— start of Available data —
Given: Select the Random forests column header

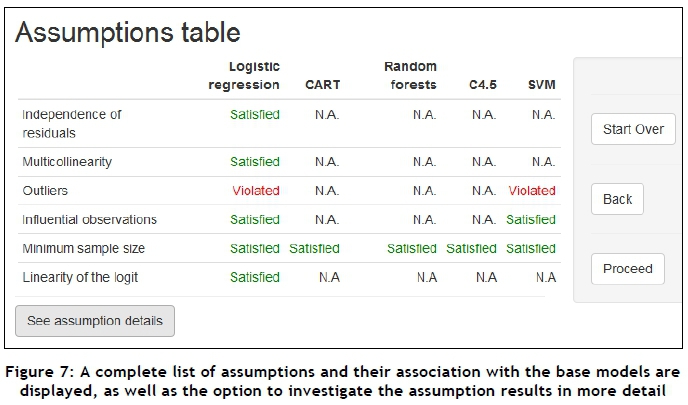Looking at the screenshot, I should tap(410, 76).
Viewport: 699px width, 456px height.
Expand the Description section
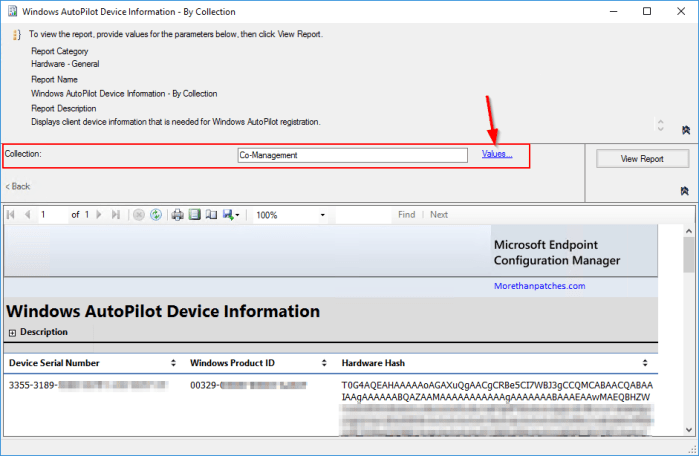(13, 332)
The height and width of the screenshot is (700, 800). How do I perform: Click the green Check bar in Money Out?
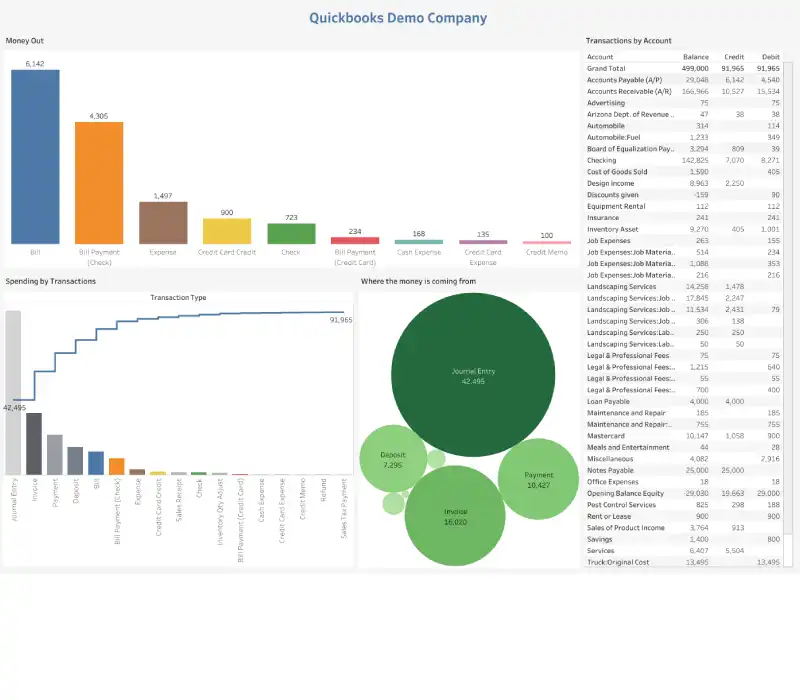coord(291,233)
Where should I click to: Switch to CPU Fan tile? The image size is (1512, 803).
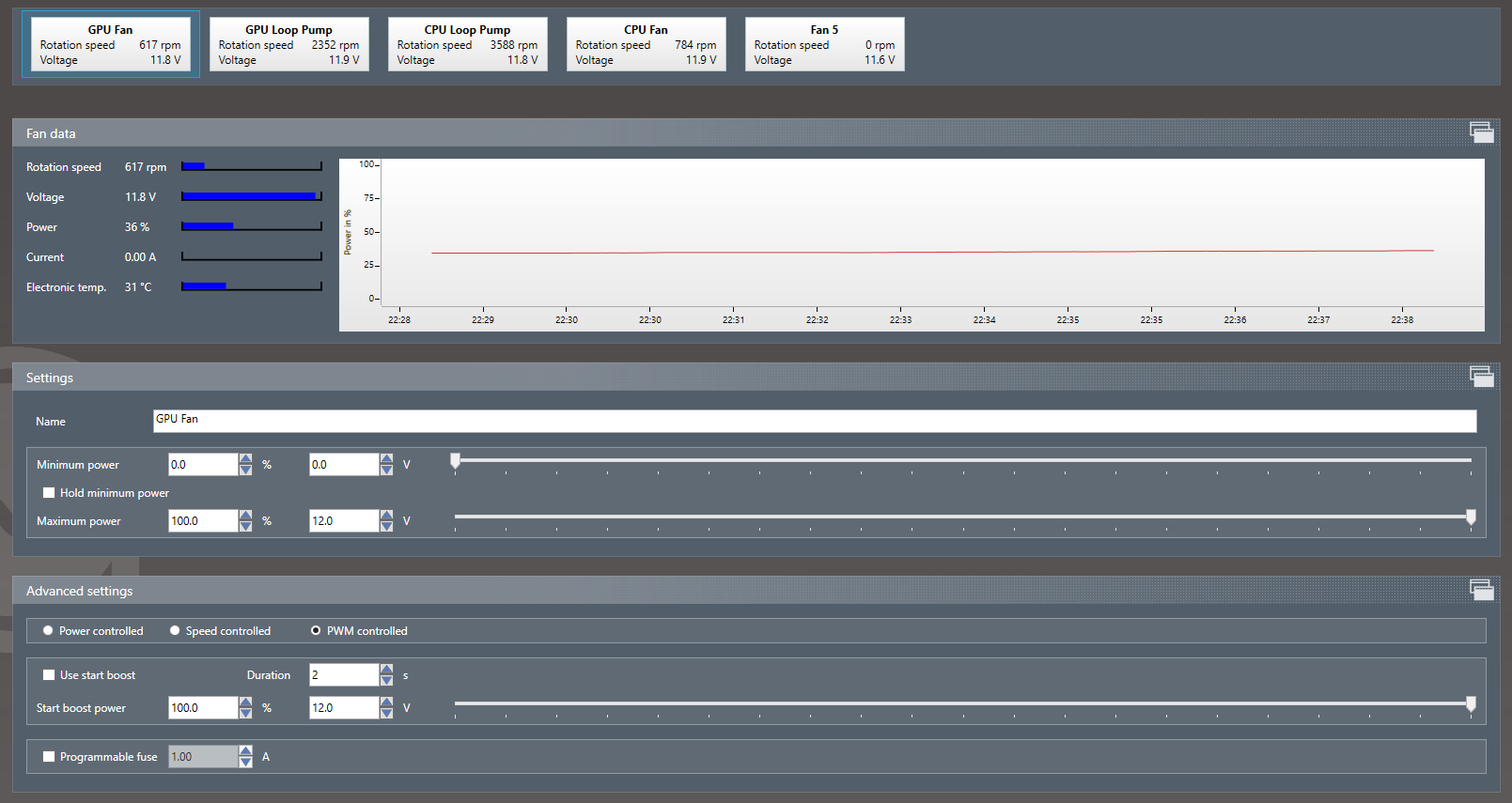646,44
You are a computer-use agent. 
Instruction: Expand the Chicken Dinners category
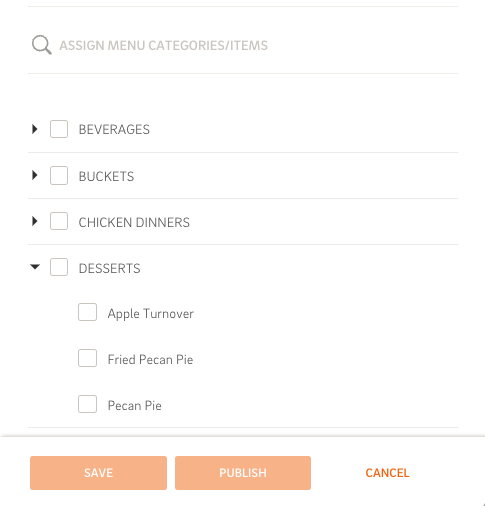coord(35,221)
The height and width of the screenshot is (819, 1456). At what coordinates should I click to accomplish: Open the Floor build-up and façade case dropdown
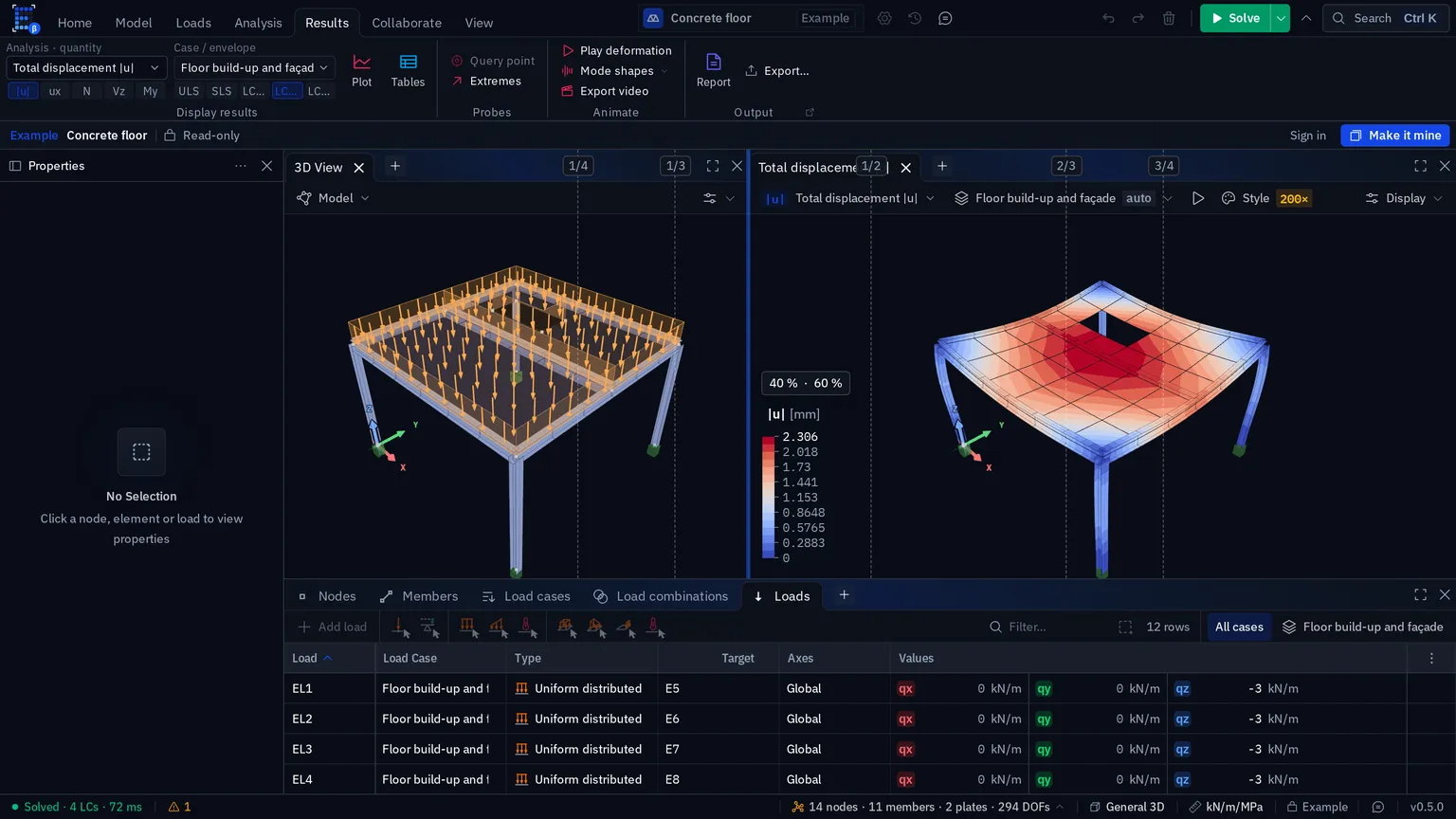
— end of Available data —
_Problem requirements_
Arrange all the lines above into a Markdown table with the columns "No." and "Line", numbering the rows and skipping blank lines. Leave the pictures out of the table.

_Completed task_
| No. | Line |
|---|---|
| 1 | Given: Select the Random forests column header |
| 2 | Looking at the screenshot, I should tap(410, 76). |
| 3 | Viewport: 699px width, 456px height. |
| 4 | Expand the Description section |
| 5 | (13, 332) |
| 6 | The height and width of the screenshot is (700, 800). How do I perform: Click the green Check bar in Money Out? |
| 7 | coord(291,233) |
| 8 | Where should I click to: Switch to CPU Fan tile? The image size is (1512, 803). |
| 9 | 646,44 |
| 10 | You are a computer-use agent.  |
| 11 | Instruction: Expand the Chicken Dinners category |
| 12 | coord(35,221) |
| 13 | The height and width of the screenshot is (819, 1456). At what coordinates should I click to accomplish: Open the Floor build-up and façade case dropdown |